• Task
Check every line of the entries that follow, and copy the ones containing "will".

• Listed records
┄┄┄┄┄┄

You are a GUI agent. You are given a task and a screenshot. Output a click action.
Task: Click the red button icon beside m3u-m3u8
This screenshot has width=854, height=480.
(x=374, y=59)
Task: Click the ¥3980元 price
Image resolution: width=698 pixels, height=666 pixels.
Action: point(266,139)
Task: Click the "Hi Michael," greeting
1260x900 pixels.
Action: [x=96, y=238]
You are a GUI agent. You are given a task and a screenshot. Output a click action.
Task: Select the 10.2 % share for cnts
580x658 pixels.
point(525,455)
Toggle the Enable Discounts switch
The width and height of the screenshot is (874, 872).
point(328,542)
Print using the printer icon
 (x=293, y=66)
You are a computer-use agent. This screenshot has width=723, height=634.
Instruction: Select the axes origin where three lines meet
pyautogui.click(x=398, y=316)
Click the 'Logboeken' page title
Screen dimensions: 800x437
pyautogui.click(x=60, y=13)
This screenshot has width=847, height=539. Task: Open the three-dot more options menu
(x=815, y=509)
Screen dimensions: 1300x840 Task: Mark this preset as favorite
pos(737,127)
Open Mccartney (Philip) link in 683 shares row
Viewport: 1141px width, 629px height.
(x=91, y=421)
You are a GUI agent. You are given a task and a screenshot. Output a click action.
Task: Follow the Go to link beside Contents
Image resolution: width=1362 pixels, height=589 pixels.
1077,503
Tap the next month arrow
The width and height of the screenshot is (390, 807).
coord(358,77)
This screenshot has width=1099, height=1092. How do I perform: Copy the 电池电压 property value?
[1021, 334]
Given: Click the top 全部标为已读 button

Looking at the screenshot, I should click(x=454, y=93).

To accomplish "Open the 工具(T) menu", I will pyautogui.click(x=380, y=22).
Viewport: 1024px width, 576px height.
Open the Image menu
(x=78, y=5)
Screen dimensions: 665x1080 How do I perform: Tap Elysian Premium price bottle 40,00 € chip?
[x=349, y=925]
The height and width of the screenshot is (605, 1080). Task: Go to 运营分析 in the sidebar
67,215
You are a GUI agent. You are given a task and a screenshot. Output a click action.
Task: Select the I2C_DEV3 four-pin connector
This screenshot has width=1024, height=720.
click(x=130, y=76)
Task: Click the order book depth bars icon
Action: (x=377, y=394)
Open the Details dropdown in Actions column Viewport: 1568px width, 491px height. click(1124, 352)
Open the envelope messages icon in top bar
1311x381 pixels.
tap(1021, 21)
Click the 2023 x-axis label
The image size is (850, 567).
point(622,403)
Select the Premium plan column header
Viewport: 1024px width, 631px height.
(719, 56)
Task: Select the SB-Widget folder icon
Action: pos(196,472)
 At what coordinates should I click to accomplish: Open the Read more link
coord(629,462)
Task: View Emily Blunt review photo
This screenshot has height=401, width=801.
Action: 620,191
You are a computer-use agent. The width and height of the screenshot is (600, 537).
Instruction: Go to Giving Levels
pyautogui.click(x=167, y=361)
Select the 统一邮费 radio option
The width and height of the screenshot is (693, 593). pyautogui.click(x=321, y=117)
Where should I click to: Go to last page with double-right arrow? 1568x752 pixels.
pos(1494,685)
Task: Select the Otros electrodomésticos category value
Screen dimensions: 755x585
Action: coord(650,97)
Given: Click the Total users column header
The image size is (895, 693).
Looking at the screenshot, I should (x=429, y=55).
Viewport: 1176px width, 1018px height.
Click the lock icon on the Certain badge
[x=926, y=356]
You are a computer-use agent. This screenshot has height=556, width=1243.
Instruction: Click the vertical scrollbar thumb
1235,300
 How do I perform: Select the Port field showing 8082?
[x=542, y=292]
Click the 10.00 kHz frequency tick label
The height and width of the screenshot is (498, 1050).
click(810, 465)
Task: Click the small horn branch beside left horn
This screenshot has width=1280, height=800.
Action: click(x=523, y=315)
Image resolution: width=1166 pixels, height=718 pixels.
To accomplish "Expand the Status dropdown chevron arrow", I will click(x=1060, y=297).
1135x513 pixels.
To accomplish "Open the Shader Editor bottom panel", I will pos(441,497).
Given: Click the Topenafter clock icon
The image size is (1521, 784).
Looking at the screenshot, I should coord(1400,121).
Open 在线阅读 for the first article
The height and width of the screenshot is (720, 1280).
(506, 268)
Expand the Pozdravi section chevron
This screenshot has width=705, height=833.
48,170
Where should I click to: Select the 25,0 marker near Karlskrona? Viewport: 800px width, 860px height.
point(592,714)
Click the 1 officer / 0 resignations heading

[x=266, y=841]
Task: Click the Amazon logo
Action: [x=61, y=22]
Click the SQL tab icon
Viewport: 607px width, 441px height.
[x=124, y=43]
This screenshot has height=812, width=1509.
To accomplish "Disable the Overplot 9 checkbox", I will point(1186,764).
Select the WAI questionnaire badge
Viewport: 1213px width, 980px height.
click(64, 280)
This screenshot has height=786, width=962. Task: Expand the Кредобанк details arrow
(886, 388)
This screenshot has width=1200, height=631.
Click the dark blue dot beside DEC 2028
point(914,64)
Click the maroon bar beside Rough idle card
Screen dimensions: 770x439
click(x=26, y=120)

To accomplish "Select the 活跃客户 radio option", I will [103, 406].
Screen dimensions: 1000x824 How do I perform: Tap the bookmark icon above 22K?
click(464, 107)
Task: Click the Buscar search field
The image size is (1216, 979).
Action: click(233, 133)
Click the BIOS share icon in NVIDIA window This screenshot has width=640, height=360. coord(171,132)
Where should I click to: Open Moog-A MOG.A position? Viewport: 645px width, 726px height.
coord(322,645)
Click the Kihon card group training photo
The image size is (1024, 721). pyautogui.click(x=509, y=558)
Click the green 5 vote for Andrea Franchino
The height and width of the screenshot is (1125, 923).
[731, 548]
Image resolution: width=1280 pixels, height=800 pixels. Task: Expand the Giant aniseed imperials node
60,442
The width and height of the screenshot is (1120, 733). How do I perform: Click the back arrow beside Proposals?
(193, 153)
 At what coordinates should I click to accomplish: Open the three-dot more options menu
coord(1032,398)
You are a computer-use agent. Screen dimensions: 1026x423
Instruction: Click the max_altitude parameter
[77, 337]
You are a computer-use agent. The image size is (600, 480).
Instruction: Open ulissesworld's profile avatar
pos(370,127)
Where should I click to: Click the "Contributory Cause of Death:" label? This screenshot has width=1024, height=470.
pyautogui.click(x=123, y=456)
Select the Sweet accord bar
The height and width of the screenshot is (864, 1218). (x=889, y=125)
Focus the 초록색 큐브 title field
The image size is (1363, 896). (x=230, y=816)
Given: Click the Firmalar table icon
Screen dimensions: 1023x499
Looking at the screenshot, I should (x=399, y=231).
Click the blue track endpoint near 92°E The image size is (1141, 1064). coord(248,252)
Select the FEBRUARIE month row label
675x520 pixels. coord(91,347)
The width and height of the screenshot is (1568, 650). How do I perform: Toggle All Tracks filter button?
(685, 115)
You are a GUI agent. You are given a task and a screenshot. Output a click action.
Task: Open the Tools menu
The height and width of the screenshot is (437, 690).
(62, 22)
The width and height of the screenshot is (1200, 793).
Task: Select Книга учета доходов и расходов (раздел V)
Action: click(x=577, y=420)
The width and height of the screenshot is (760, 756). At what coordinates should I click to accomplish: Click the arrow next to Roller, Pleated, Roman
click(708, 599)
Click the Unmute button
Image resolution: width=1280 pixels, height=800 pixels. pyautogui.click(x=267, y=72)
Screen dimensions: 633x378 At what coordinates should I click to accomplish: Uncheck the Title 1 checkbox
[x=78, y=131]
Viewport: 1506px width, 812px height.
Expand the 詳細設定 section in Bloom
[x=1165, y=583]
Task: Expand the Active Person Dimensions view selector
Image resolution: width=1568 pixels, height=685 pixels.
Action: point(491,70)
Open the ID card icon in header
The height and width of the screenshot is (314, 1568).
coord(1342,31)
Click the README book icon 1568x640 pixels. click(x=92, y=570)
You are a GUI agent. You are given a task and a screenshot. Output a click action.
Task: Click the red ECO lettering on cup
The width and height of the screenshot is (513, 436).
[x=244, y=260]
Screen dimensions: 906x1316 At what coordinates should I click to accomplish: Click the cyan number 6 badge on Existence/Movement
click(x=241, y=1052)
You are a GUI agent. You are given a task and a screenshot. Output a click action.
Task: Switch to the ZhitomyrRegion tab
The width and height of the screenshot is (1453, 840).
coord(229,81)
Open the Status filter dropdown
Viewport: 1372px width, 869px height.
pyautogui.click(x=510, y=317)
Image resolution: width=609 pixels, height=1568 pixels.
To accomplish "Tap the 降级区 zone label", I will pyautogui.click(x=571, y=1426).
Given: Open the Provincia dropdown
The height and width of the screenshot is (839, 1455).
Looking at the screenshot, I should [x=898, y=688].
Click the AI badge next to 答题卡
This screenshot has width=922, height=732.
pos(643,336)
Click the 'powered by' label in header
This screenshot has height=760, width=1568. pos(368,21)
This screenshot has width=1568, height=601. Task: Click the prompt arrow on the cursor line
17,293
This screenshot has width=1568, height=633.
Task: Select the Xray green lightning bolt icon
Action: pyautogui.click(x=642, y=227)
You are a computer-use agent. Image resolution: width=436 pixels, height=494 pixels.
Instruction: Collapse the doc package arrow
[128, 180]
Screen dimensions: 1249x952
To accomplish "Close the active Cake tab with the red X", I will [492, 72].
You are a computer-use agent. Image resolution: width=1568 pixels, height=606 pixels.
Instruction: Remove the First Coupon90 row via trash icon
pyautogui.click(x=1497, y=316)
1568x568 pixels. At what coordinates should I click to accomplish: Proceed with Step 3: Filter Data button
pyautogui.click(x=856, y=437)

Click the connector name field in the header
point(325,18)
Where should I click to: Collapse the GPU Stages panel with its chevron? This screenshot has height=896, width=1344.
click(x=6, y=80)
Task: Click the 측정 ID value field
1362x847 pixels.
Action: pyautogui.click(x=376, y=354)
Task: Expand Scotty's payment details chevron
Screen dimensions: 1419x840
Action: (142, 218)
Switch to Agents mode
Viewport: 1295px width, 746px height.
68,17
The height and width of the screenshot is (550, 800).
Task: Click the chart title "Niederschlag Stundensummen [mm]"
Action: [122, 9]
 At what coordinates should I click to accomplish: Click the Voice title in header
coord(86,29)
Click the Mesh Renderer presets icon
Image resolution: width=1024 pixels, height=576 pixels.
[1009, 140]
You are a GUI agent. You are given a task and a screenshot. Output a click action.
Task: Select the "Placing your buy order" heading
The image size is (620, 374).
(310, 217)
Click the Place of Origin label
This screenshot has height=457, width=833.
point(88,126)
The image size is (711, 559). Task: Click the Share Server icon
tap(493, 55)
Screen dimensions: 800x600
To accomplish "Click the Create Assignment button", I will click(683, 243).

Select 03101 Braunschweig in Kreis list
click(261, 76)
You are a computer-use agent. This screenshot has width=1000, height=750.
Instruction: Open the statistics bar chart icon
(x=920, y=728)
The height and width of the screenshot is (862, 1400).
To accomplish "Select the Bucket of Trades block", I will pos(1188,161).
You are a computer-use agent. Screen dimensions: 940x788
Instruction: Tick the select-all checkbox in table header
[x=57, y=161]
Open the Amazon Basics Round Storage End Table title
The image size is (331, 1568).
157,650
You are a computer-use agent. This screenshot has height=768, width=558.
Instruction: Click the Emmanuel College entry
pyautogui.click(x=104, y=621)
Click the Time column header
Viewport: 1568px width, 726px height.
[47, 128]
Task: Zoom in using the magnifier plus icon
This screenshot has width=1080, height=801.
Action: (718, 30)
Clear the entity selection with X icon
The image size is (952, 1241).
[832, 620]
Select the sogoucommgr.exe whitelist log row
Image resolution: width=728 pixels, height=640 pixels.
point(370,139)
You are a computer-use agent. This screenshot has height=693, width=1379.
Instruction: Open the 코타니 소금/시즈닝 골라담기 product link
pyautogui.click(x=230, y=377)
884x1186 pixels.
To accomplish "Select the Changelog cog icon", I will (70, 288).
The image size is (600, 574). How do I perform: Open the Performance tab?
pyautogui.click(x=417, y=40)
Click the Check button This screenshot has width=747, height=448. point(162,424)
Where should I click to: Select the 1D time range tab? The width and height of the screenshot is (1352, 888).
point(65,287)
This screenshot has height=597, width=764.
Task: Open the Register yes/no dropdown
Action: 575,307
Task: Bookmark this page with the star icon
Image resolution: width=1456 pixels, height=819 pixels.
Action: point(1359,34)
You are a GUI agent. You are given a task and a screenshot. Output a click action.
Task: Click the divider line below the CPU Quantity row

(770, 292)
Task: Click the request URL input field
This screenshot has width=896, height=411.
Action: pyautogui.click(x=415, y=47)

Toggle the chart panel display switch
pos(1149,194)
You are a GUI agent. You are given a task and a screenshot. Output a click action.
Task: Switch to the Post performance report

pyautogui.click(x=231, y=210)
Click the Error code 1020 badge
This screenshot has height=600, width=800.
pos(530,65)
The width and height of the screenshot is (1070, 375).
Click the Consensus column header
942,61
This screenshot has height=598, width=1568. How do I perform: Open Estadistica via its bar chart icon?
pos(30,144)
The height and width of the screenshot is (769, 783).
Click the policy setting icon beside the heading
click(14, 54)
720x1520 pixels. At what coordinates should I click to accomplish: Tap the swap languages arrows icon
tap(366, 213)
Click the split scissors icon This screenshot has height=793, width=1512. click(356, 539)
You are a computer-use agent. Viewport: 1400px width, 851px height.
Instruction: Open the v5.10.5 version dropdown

┄┄┄┄┄┄

• Solution to the problem
To accomplish "Open the 工具(T) menu", I will pyautogui.click(x=380, y=22).
To accomplish "Expand the Status dropdown chevron arrow", I will click(x=1060, y=297).
To accomplish "Open the Shader Editor bottom panel", I will pos(441,497).
To accomplish "Disable the Overplot 9 checkbox", I will point(1186,764).
To accomplish "Select the 活跃客户 radio option", I will [103, 406].
To accomplish "Tap the 降级区 zone label", I will pyautogui.click(x=571, y=1426).
To accomplish "Close the active Cake tab with the red X", I will [492, 72].
To accomplish "Click the Create Assignment button", I will click(683, 243).
To accomplish "Select the Bucket of Trades block", I will pos(1188,161).
To accomplish "Select the Changelog cog icon", I will (70, 288).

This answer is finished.